◆ Provided records
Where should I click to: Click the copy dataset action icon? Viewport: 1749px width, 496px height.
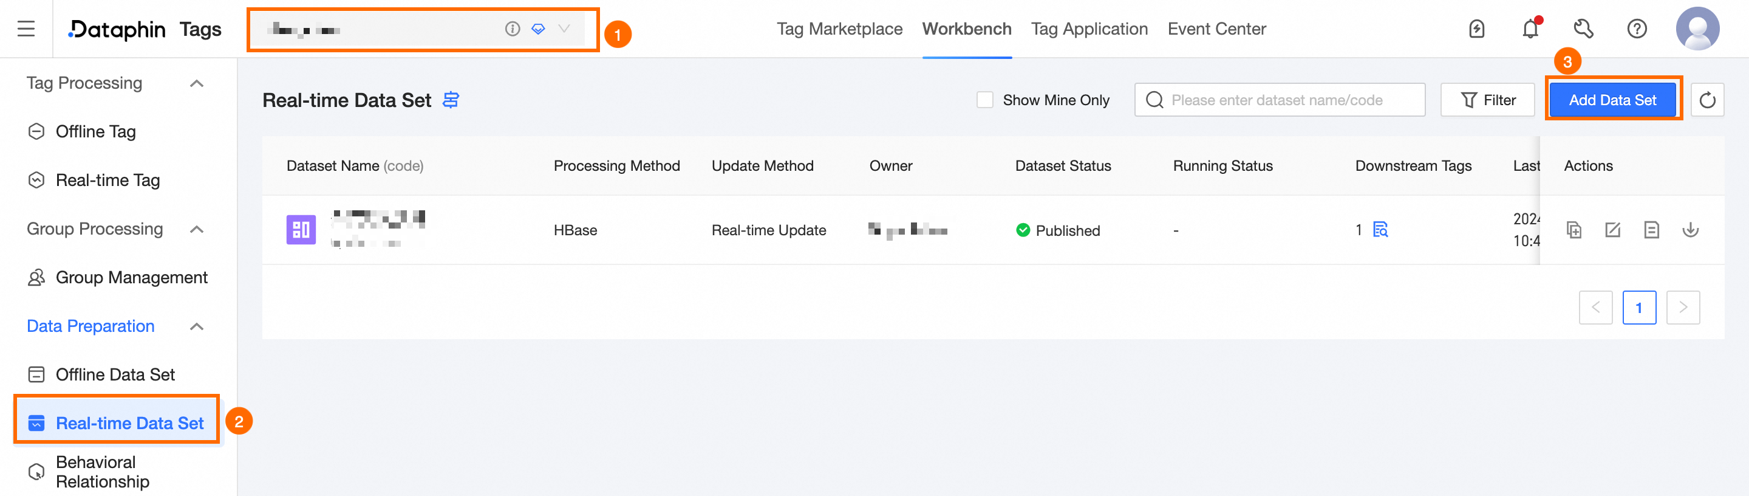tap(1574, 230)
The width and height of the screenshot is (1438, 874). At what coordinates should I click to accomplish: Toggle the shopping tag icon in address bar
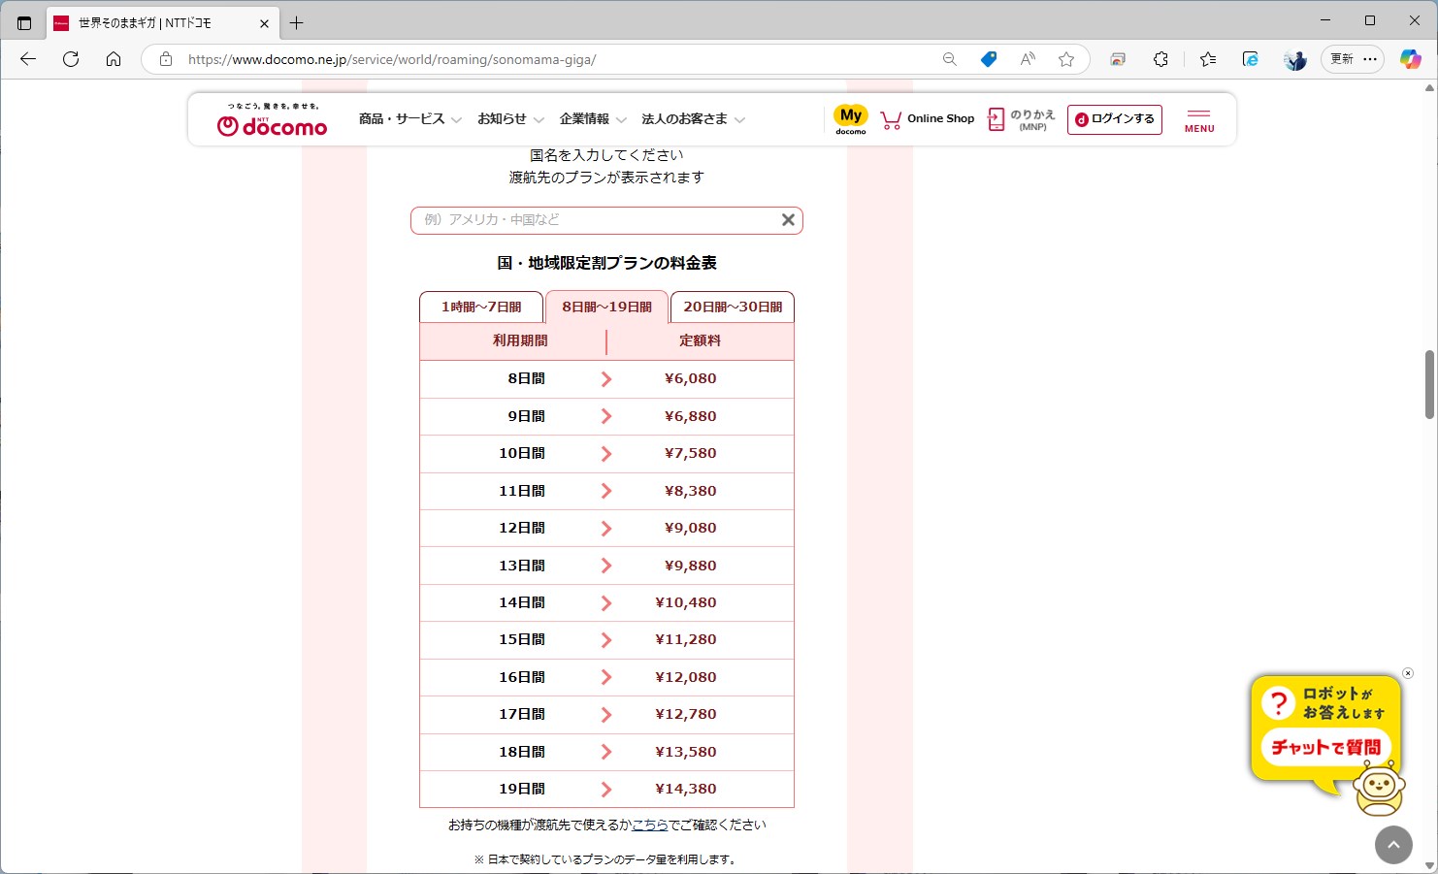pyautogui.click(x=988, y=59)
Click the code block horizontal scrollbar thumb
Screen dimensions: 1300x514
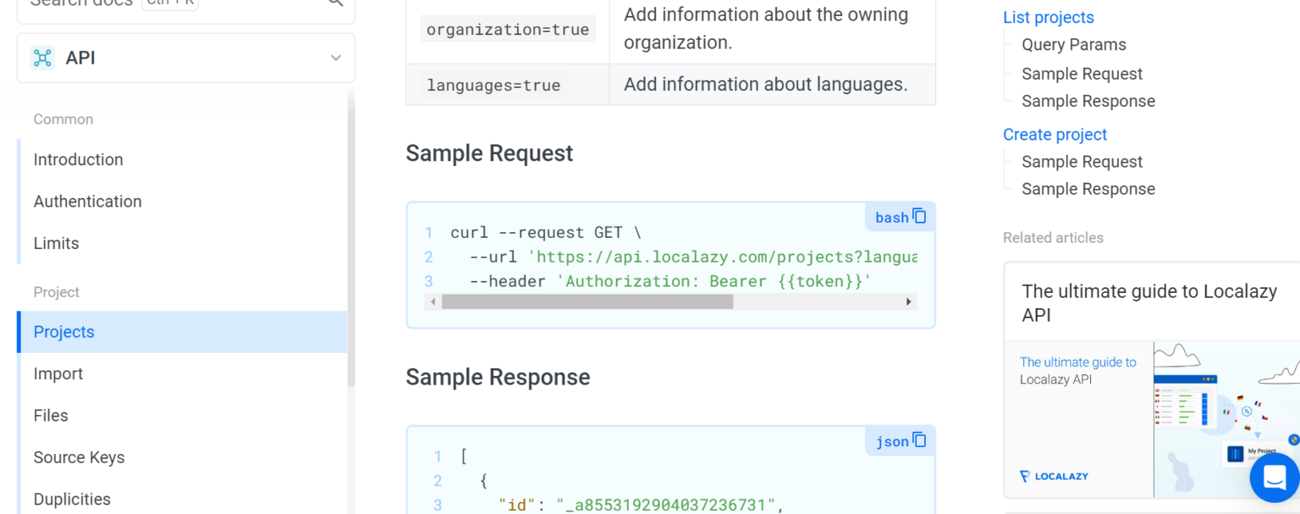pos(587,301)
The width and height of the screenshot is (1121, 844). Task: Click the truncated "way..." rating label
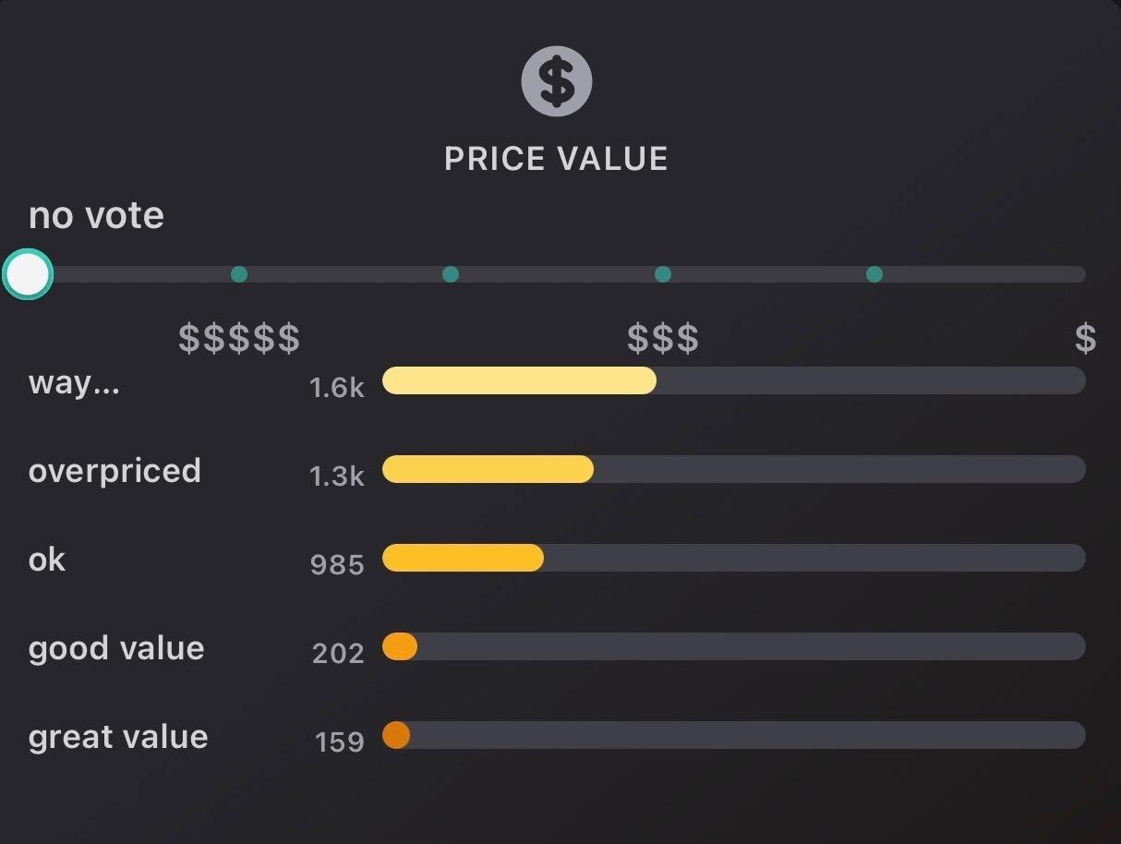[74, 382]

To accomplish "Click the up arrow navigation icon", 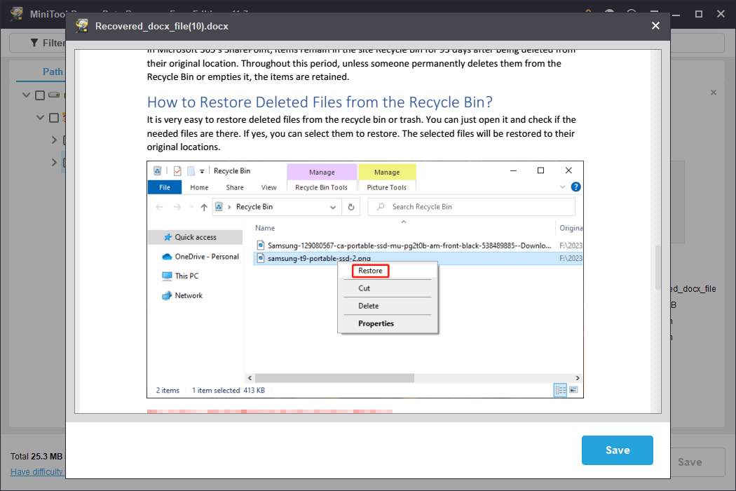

◆ The exercise
Reproduce every line of the material above, requests included, scaling each coordinate in the answers by 1.05 and rounding to whole numbers with halves rounded up. Keep the numbers in the requests as they are, and leave the pictures out.

◆ The completed task
Where should I click to: Click the copy dataset action icon? Viewport: 1749px width, 496px height.
tap(1653, 242)
The width and height of the screenshot is (1438, 874). At what coordinates should I click to accomplish: Toggle the shopping tag icon in address bar
pyautogui.click(x=1037, y=62)
Click the code block horizontal scrollbar thumb
Screen dimensions: 1300x514
pos(616,316)
The width and height of the screenshot is (1121, 844). Task: Click the truncated "way..." rating label
[78, 401]

To accomplish "Click the up arrow navigation icon", 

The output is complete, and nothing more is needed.